● BRIEF:
Please lay out every line of the data records below as a Markdown table with the columns "Row" and "Line", numbering the rows and skipping blank lines. Leave the pictures out of the table.

━━ DATASET CONTENT

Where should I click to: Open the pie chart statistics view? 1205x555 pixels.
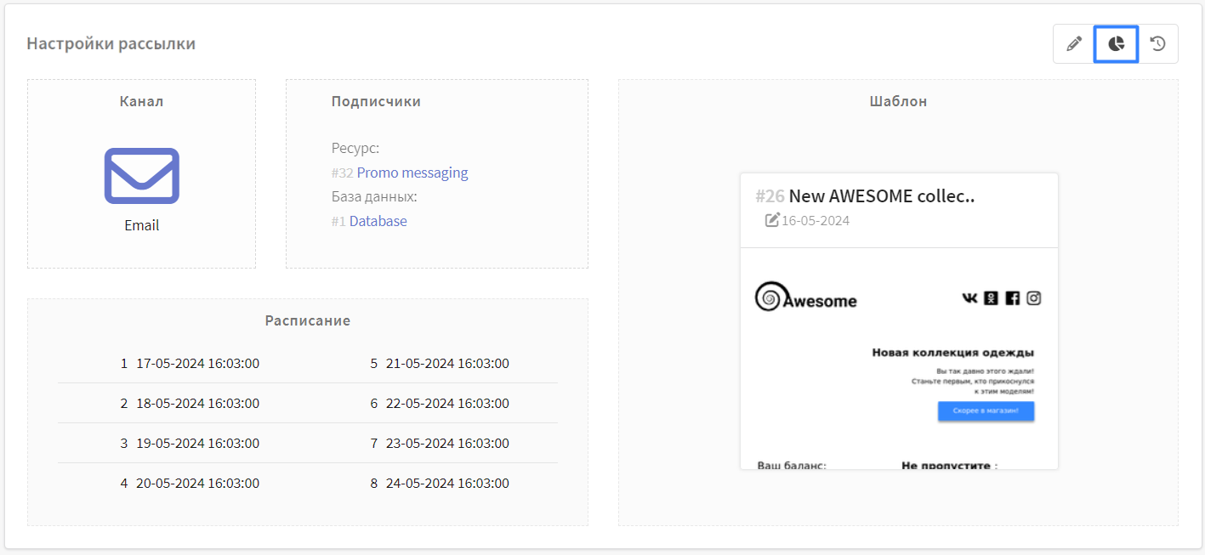[1116, 43]
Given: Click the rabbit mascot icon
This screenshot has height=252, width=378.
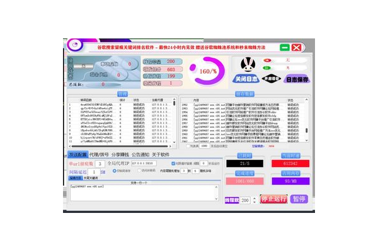Looking at the screenshot, I should pos(247,64).
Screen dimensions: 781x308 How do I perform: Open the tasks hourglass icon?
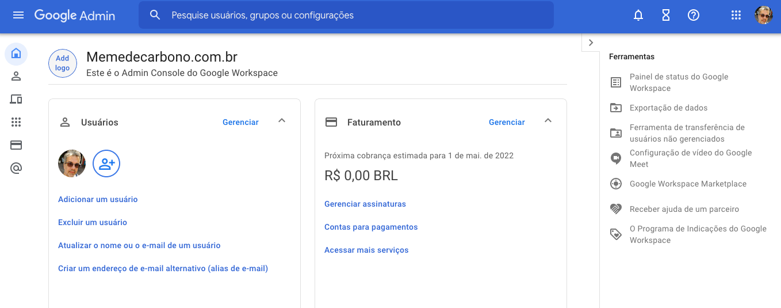point(666,16)
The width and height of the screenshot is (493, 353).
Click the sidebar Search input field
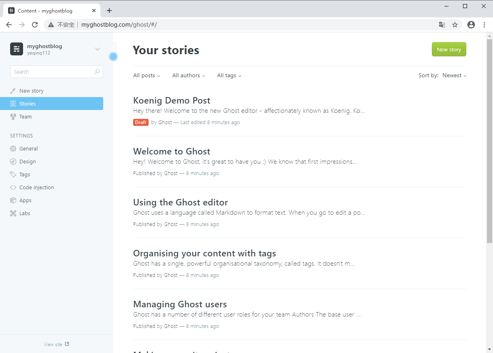(53, 72)
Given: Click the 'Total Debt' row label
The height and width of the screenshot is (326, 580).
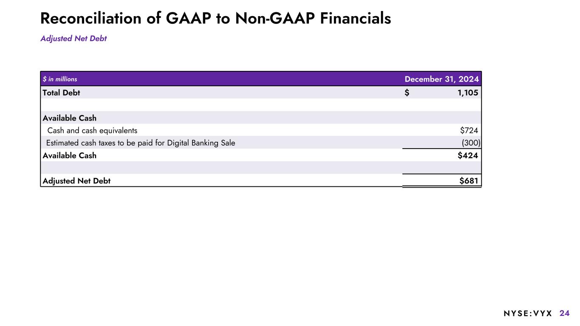Looking at the screenshot, I should tap(61, 93).
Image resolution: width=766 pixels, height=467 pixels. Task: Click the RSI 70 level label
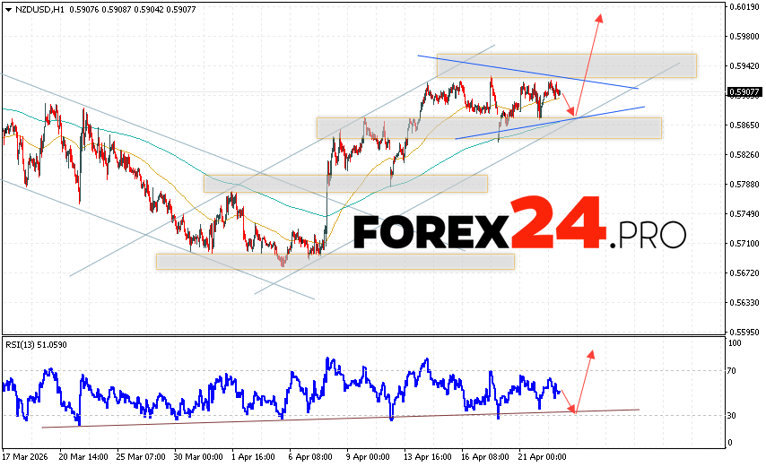pos(734,370)
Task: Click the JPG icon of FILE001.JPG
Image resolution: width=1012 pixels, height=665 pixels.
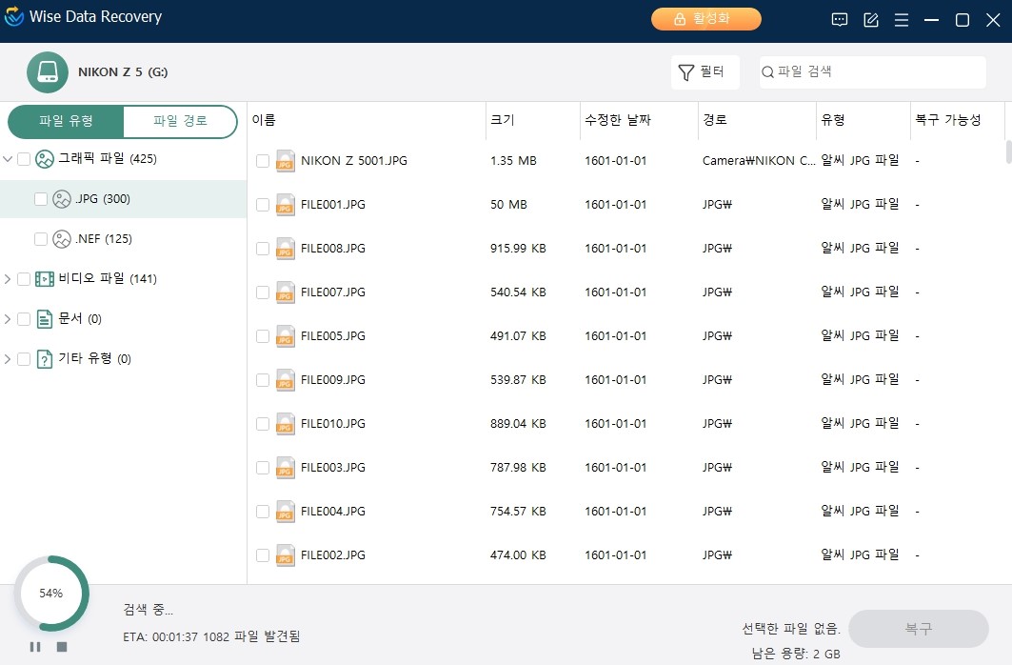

━━━━

● EXERCISE OUTPUT:
| Row | Line |
|---|---|
| 1 | Where should I click to: Open the pie chart statistics view? 1205x555 pixels. |
| 2 | [1116, 43] |
| 3 | Given: Click the rabbit mascot icon |
| 4 | This screenshot has height=252, width=378. |
| 5 | Looking at the screenshot, I should pos(247,64). |
| 6 | Screen dimensions: 781x308 How do I perform: Open the tasks hourglass icon? |
| 7 | point(666,16) |
| 8 | The width and height of the screenshot is (493, 353). |
| 9 | Click the sidebar Search input field |
| 10 | (53, 72) |
| 11 | Given: Click the 'Total Debt' row label |
| 12 | The height and width of the screenshot is (326, 580). |
| 13 | Looking at the screenshot, I should tap(61, 93). |
| 14 | Image resolution: width=766 pixels, height=467 pixels. Task: Click the RSI 70 level label |
| 15 | pos(734,370) |
| 16 | Task: Click the JPG icon of FILE001.JPG |
| 17 | Image resolution: width=1012 pixels, height=665 pixels. |